Canadian authorities are reviewing the safety case for the Bombardier Challenger 600 business jet, after an uncommanded flap-extension incident highlighted a potential increase in the risk of a serious accident.

The incident involved a Challenger 604 (D-AAAY) which experienced the uncommanded deployment on 10 August as it climbed through 19,000ft after departing the UK’s Farnborough airport.

It was travelling at 296kt as the flaps extended to 20° – some 65kt above the maximum speed limit for the configuration – and, as the aircraft decelerated to 234kt, the flaps continued to extend to 45°, for which the speed limit was 189kt.

The crew managed to return to Farnborough and the aircraft landed safely.

Challenger 604 D-AAAY-c-Anna Zvereva Creative Commons

Source: Anna Zvereva/Creative Commons

Investigators found a component failure could potentially lay undetected for a prolonged period

Analysis of the flight-data recorder, which contained the jet’s last 64 flights, showed evidence that the flaps had been retracting slowly, half the normal speed, on each of them.

The UK Air Accidents Investigation Branch points out that two motors normally drive the flaps.
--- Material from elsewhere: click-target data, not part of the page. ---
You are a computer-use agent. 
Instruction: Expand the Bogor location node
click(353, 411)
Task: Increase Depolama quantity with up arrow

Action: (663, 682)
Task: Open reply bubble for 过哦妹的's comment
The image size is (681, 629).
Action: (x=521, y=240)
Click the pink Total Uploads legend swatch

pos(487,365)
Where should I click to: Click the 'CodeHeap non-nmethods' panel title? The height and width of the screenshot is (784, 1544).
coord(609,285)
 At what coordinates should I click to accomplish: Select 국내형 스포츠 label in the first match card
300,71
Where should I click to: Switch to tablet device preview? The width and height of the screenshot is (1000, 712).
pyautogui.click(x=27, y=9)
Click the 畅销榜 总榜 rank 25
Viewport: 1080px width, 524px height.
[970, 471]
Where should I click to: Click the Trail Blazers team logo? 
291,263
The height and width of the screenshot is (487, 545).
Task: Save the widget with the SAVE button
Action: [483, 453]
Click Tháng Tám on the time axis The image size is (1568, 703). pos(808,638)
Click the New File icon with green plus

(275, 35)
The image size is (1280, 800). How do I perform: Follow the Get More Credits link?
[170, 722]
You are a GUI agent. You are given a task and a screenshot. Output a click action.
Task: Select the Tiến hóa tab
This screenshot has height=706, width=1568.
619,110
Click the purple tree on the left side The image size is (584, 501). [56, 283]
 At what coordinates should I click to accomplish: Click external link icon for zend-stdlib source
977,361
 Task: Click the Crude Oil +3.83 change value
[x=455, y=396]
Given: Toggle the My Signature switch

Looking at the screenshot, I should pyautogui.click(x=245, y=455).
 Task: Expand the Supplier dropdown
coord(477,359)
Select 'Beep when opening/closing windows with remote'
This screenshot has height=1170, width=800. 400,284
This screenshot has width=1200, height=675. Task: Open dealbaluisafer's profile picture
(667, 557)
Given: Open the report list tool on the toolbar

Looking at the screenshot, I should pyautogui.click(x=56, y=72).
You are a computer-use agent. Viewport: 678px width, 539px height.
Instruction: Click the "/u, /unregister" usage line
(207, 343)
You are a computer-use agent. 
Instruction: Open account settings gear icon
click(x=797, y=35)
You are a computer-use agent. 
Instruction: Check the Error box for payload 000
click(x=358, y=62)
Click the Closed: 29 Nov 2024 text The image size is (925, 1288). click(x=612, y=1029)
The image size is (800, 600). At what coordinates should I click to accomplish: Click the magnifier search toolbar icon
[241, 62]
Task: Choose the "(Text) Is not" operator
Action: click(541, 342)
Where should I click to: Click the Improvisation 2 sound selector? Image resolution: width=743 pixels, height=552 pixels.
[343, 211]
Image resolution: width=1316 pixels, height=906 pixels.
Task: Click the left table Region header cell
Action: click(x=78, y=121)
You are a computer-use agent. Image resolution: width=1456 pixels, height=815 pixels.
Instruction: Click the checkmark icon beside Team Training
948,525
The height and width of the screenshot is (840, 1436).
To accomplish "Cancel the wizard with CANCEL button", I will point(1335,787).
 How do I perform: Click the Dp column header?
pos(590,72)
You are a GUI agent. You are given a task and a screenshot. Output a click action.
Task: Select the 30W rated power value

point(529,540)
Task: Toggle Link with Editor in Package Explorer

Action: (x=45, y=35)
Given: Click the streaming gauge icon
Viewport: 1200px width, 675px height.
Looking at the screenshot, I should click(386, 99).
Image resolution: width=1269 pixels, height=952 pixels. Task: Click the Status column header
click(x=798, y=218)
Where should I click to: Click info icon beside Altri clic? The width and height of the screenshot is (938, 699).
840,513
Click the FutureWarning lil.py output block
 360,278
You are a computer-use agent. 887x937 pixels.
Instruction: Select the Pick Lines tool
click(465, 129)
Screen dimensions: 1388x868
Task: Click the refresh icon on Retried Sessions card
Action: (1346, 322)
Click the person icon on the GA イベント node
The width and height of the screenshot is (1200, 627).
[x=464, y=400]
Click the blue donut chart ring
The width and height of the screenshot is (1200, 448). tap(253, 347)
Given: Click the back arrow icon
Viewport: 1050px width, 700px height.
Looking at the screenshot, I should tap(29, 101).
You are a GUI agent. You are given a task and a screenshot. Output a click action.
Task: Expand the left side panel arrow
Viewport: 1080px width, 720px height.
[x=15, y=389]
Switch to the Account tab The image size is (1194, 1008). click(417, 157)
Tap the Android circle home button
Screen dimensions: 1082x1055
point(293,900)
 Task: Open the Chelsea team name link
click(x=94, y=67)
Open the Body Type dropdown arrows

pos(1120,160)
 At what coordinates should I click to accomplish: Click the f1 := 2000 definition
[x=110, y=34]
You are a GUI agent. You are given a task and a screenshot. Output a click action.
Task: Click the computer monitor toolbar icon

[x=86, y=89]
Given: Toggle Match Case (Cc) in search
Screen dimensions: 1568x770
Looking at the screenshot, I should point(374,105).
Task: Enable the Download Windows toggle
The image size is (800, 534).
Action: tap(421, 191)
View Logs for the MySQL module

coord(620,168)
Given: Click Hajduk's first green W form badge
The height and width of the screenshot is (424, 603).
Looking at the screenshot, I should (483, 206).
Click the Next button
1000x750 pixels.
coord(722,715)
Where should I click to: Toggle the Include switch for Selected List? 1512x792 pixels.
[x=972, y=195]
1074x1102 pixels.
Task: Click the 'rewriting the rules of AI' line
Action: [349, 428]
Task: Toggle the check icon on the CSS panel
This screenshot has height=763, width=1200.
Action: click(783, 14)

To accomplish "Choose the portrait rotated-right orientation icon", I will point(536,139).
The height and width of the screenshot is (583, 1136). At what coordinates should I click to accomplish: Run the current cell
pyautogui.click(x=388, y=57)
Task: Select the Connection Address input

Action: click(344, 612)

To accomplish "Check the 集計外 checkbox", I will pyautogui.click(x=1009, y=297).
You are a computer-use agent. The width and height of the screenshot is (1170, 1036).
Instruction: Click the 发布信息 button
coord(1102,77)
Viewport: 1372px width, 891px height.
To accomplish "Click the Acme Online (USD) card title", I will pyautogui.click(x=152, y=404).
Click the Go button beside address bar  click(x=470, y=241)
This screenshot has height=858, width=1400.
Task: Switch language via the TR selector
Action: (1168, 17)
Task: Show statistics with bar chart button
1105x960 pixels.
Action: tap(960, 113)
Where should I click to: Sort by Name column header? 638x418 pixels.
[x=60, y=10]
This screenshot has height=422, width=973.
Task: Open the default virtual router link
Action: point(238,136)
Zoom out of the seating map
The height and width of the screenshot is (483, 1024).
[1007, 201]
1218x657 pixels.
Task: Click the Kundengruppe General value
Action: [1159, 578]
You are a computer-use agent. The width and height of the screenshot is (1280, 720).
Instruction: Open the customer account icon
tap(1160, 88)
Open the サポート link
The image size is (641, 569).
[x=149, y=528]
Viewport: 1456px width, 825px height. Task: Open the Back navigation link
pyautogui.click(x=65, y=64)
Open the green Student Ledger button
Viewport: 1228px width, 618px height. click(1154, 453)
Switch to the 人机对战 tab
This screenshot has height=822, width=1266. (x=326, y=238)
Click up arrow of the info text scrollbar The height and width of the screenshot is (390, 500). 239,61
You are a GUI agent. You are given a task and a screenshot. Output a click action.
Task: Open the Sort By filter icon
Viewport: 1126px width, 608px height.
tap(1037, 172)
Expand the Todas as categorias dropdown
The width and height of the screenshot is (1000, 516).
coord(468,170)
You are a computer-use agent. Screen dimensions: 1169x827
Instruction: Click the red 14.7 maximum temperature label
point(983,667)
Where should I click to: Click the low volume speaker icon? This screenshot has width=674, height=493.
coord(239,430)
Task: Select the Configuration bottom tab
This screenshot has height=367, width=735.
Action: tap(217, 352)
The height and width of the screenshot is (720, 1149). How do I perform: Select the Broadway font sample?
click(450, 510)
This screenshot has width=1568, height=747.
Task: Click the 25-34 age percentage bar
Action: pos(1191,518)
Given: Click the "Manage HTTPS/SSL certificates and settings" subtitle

If one motor fails then the other will drive the flaps, but only at half speed.

Investigators have yet to determine the reason for the uncommanded flap extension.

But the inquiry states that the flap system should have protected against uncommanded movement, limiting it to 3° beyond the commanded flap position.

This protection system halts flap movement by removing power from the flap drive motors, via supply of electrical power to extension and retraction relays.

But inspection of the aircraft found a fault in one of the retraction relays, and this fault meant one of the drive motors continued to operate.

“Failure of the [retraction] relay meant that the uncommanded movement protection system was disabled and only an uncommanded extend signal was required to extend the flaps,” says the inquiry.

“The safety case for an uncommanded flap movement was calculated assuming two concurrent failures, but this event shows that it is possible for one failure to exist undetected for some time.”

As a result, it states, there is potentially an increased risk of a serious accident occurring.

Bombardier and Transport Canada is reviewing the safety case for the aircraft, to ensure that the probability of uncommanded flap risk has been correctly calculated.

“On this occasion the crew, who were actively monitoring the aircraft during climb, quickly noticed the uncommanded flap extension and were able to respond appropriately to control the aircraft and reduce its speed to below the flap limit speed,” says the inquiry.

But it stresses that the aircraft remain in a flap overspeed condition – with limits exceeded by more than 100kt at times – for nearly 3min.

“Had the aircraft been in the cruise, the crew may not have been able to recognise the uncommanded flap extension so promptly and take corrective action within the time required for the flaps to fully extend,” it states.

Bombardier is advising Challenger 600 series operators of the circumstances of the incident, and associated maintenance tasks, while Transport Canada will mandate any action necessary to ensure continued safe operation.